▼
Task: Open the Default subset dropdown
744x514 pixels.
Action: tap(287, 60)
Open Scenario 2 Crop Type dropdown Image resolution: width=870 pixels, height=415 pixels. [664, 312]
▲
▼
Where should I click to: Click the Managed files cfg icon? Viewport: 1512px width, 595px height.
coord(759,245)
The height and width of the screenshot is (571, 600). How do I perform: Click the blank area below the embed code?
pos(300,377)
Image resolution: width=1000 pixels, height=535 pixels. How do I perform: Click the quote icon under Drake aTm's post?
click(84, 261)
▲
YOUR OBJECTIVE: The lines above from the one containing "Task: Open the Default subset dropdown" through the one containing "Open Scenario 2" are to be set down exactly, and no others.

TASK OUTPUT:
Task: Open the Default subset dropdown
744x514 pixels.
Action: tap(287, 60)
Open Scenario 2 Crop Type dropdown Image resolution: width=870 pixels, height=415 pixels. [664, 312]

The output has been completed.